I use dog slickers for my angora rabbit carding. I hand pluck my angora rabbits. I dont brush them.

I wash fiber if its really dirty before carding. If its not that dirty I card it and wash after its spun. I wash all my fibers after spinning whether pre-washed or not. I prefer carding wool in the lanolin and spinning it in the lanolin. No worry of felting. Good for the softness of my hands too!


----------



## Wisconsin Ann (Feb 27, 2007)

Carding is a wonderful soothing thing to do. dog brushes work well if that's what you have  You can also litterally comb wool with a fine toothed hair comb...one lock at a time. (that's a good way to do "in the grease" wool to make a waterresistant cape)

All it takes is a pair of carders, usually found for $75 to $100 for the pair. You make rollags this way...cigar shaped tufts of wool that you can spin as they are, or put on a distaff so you can have a lot of wool to spin in one chunk.

If you buy Viking Combs, those will give you a different type of spinning experience, and they're really just big nasty looking combs. With those you get fiber that is all one direction instead of around and around like you do with cards.

Eventually, you may want to buy a carding machine. They will run over $300 new. You end up with a nice even roving from using one. 

Washing....that can be pretty time consuming...but you really should do it at least once in your sheep career  Then determine if it's something you can justify paying for or doing yourself.

Basically, after picking dry matter from the fleece, cutting off the dags and nasty bits, you submerge the wool in hot water ....some use soap in the first submerge..some don't. You let it sit for a short time, without stirring, then move it to another tub filled with hot water (squeezing out the dirty water gently). Final tub, with the same temp water as the wool is when it comes out of the 2nd tub, is the rinse. Some people put hair conditioner in the rinse water...some don't.

Then you take it out gently, squeeze it, dry it on drying racks. I put the wet wool in heavy towels and squeeze out as much water as possible, then put it on window screens that are up on saw horses out in the sun. After an hour I turn the wool over once...another hour and it's usually dry.


----------



## Ana Bluebird (Dec 8, 2002)

Shoot, I hand-carded for years, just this year got a drum-carder. Wow, it is so much faster, plus I like the blending I can do on it. But I didn't hate hand-carding, it just took more time.

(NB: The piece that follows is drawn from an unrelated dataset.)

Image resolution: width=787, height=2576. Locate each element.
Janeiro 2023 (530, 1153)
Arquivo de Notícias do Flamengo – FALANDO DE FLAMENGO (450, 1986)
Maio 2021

BUT, that said, sometimes I just love to spin some nice commercially carded pencil roving just for the fun and speed of it. It isn't cheap though.


----------



## ajaxlucy (Jul 18, 2004)

So I could buy a drum-carding machine or use hand carders, but the latter would take a lot more time. If we're talking about doing maybe a dozen fleeces a year with hand carders, does that sound like it would take a really long time? It probably wouldn't be that much since there's someone who wants to buy some of the raw fleece, but just in case...


----------



## Marchwind (May 10, 2002)

I need to apologize. I did not mean to give the impression that hand carding was not pleasurable. I have my hand cards and still use them, I do also enjoy hand carding.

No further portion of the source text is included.